------ Document

Du 31 octobre au 2 novembre 2022, un séminaire intitulé « Les syndicats des Balkans occidentaux : des acteurs actifs avec des engagements civiques et sociaux fermes en faveur de l’intégration de l’UE », s’est déroulé à Sofia, en Bulgarie, organisé par PODKREPA CL (La Confédération du travail PODKREPA), avec le soutien d’EZA et financé par l’Union européenne. Ce séminaire faisait partie du programme spécial d’EZA destiné aux organisations de travailleurs des Balkans occidentaux.

Trente-cinq représentants d’organisations de travailleurs originaires de Bulgarie, de France, de Pologne, d’Autriche, de Serbie, d’Albanie et de la République de Macédoine du Nord ont participé au séminaire.

L’objectif du séminaire

  1. Analyser la situation actuelle dans la région, se faire une image adéquate de l’implication des partenaires sociaux dans l’élaboration des politiques, de l’adhésion à l’UE et de la relance après la pandémie.
  2. Soutenir l’amélioration de la capacité des organisations de travailleurs à contribuer plus efficacement au design, à la mise en œuvre et à la surveillance des plans de l’UE pour les BO.

------------

**Objectifs:**
1. D'après le texte sur le séminaire de Sofia, répondez brièvement :
(a) Quelle organisation a organisé le séminaire ?
(b) Combien de représentants d'organisations de travailleurs y ont participé ?
(c) Selon le deuxième objectif, quelle capacité le séminaire cherche-t-il à améliorer ?
2. Rédigez la suite du texte sur le séminaire de Sofia à partir de sa dernière phrase, s'il vous plaît.

------ Données affichées

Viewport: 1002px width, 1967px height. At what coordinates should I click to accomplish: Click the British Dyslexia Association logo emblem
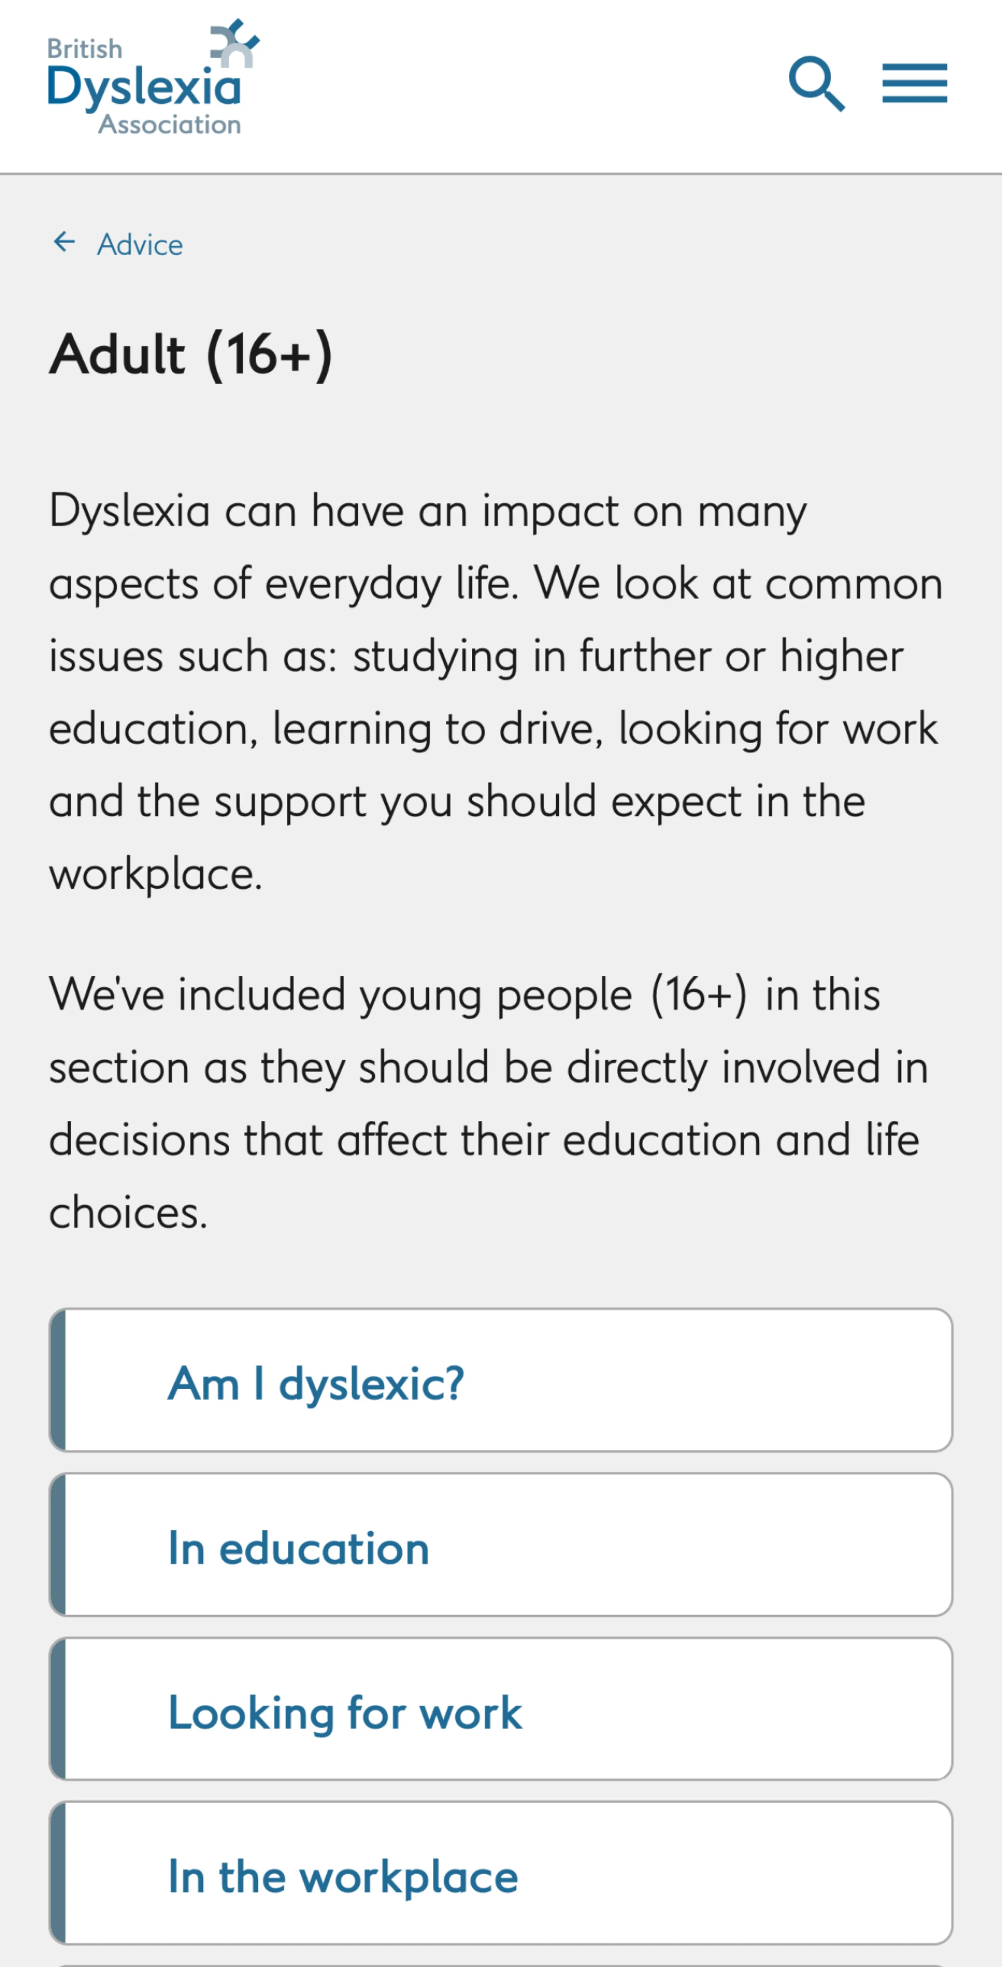[x=235, y=43]
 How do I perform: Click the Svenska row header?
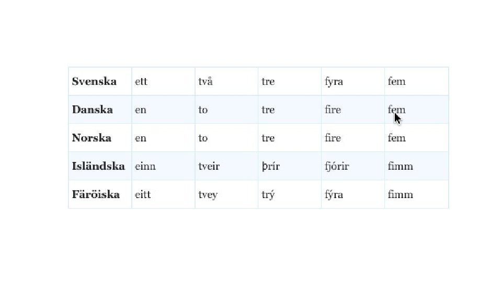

------------

**Réponses fournies:**
1.
(a) PODKREPA CL (La Confédération du travail PODKREPA).
(b) Trente-cinq.
(c) La capacité des organisations de travailleurs à contribuer plus efficacement au design, à la mise en œuvre et à la surveillance des plans de l'UE pour les BO.

2.
  3. Contribuer au renforcement du rôle des conventions collectives, du dialogue social et de la participation des travailleurs comme facteur-clé de la démocratie au travail et du respect de l’État de droit.

Échange des bonnes pratiques pour stimuler les syndicats à soutenir les reformes, à combattre la corruption et à promouvoir l’accès transparent et non-discriminatoire aux fonds de préadhésion.

Description du séminaire

  • Le séminaire débute par des interventions politiques sur les perspectives d’appartenance à l’UE de la région des BO, stimulées par la guerre en Ukraine.
  • Le premier panel politique a été suivi de la présentation d’un expert clé intitulée « La dynamique de changement dans les Balkans occidentaux : nouvelles priorités et politiques en soutien au processus d’élargissement de l’UE ».
  • Au cours du deuxième panel, un module de sujet très important sur les défis affrontés par le mouvement syndical dans l’organisation des membres en ces temps difficiles de crises multiples a été présenté
  •  Les discussions ont été suivies de l’intervention nationale sur les leçons principales apprises après la pandémie, l’état du dialogue social et les initiatives du partenaire social dans le contexte de relance. On a mis spécialement l’accent sur les incitations syndicales à améliorer la création d’emplois décents et à reconstruire un avenir meilleur et plus durable pour la population active.
  • Table ronde : « Il est temps de mettre fin aux pratiques antisyndicales dans les Balkans occidentaux et de garantir à la population active le libre choix d’organiser et d’agir ensemble ».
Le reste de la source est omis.